Researchers make a beer-sniffing robot, using AI to taste-test

That’s all 2020 needs – drunk robots

Louis Stone

November 9, 2020

4 Min Read

That’s all 2020 needs – drunk robots

Researchers at the University of Melbourne have built a robot that drinks beer.

The RoboBEER was designed to be coupled with an e-nose and artificial intelligence software to help brewers test the quality of their produce at a comparatively low cost.

One of the researchers, Sigfredo Fuentes, was previously involved in the development of FIZZEyeRobot, able to analyze sparkling wine by its bubbles.

Bottoms up

In a paper presented in the latest issue of Fermentation Journal, the team propose a "low-cost AI system integrating robotics (RoboBEER), NIR spectroscopy, a newly developed e-nose, and sensory analysis, to assess automatically the type of fermentation of beers."

"The integrated AI system proposed would offer brewers critical information based on robotics and e-nose data related to the type of fermentation of beers that will help traceability and identification, analysis of consumer acceptance, and bubble and physical foam properties of beers."

Conventional e-nose systems can cost more than $30,000 and require specialized maintenance. The system developed at the UOM, on the other hand, is expected to be affordable even to small brewing companies. It could also be used to assess smoke taint in wines and berries.

Developed by the Digital Agriculture Food and Wine (DAFW) Group, the e-nose includes nine different gas sensors, which are placed on top of a 500ml beaker while a bottle of beer is poured into it by the robot.

RoboBEER was first debuted in 2017, as a system partially built out of lego, designed for pouring the perfect glass of beer.

© University of Melbourne

It includes computer vision cameras that track factors such as foam and color. Samples were also analyzed using a near-infrared spectroscopy device. The data from RoboBEER, its cameras, and the e-nose is then combined – with machine learning used to spot trends or problems.

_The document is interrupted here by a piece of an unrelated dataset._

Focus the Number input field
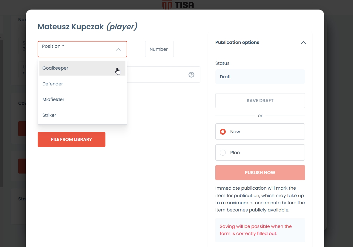The width and height of the screenshot is (353, 247). pyautogui.click(x=159, y=49)
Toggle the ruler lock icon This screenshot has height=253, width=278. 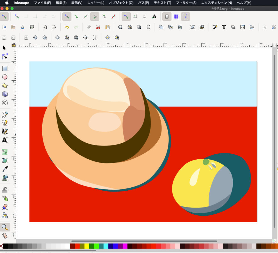click(14, 45)
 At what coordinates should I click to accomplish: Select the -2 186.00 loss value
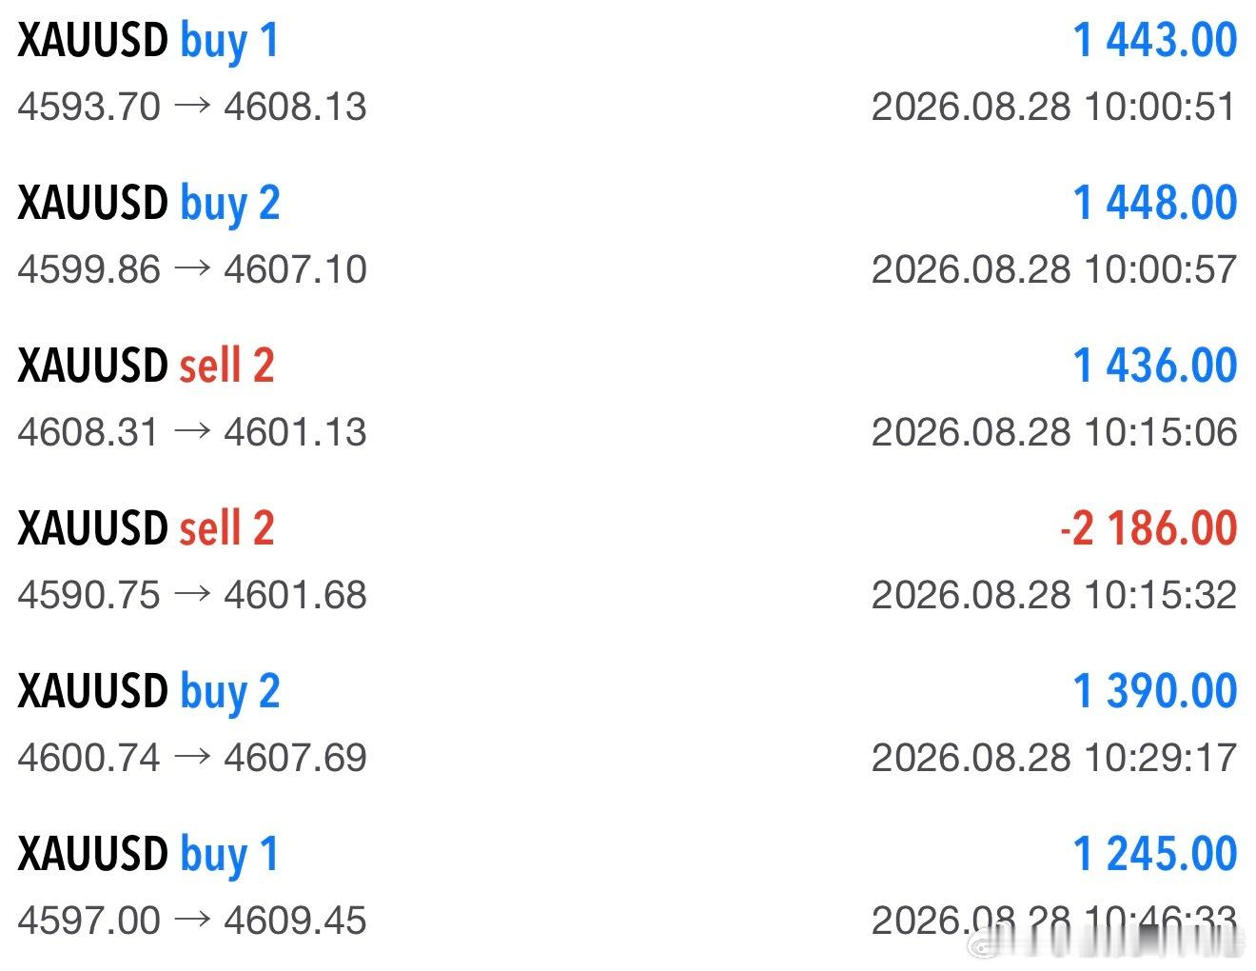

In what must be one of the most enjoyable scientific tests on humans, frequent beer consumers were recruited from staff and students at the university to test the 20 different beer samples that were chosen for their types of fermentation – seven top, six bottom, and seven spontaneous.

A quick explanation – yeast that ferment at warmer temperatures form a layer of foam on the surface of the fermenting beer are known as top fermenting. When yeast ferment at much lower temperatures, they collect at the bottom of the fermenting beer and are therefore known as bottom-fermenting. Then there are beers that spontaneously ferment from wild yeast, without any inoculation.

Among the top fermentation beers chosen were abbey ale, porter, kölsch, red ale, steam ale, aged ale, and sparkling ale styles. The bottom fermentation samples involved beer styles such as pale lager, Vienna lager, and German pilsner. Spontaneous fermentation samples consisted of different lambic flavors and a wild Saison style.

"The samples were served at refrigeration temperature (4°C) in standard wine-tasting glasses," the paper states. "Participants were provided with water and water crackers to cleanse their palates and were asked to rest for a few minutes between samples to avoid fatigue."

After each sample, participants filled out a detailed questionnaire that included rating "carbonation mouthfeel, bitterness, aroma, flavor, and overall liking."

These benchmarks were then combined with the RoboBEER and sensor data to plot human tastes against empirical evidence of how the beer looks and what its bubbles do.

"There were statistically significant and positive correlations between sensors from the e-nose and carbonation sensation and bitterness, which can be directly related to the CO2 release from beers in the pouring and aromas related to hops giving bitterness taste on beers, which directly influenced the flavor and overall liking from the sensory analysis," the paper notes.

The system had a 97 percent accuracy at predicting the type of fermentation in a particular beer. "Further applications could be focused on identifying faults and proteins in beers and traceability using new and emerging sensor technologies."

The e-nose was shown to be highly accurate at detecting the physical parameters of foam formation, drainage, size, and distribution of bubbles.

"A novel system based on artificial intelligence (AI) has been proposed using robotics, electronic sensors (e-nose), and machine learning to assess beer quality more objectively," the researchers conclude. "The system proposed here offers high accuracy in identifying beer fermentation, consumer preference, and acceptance, as well as physicochemical and colorimetric analysis."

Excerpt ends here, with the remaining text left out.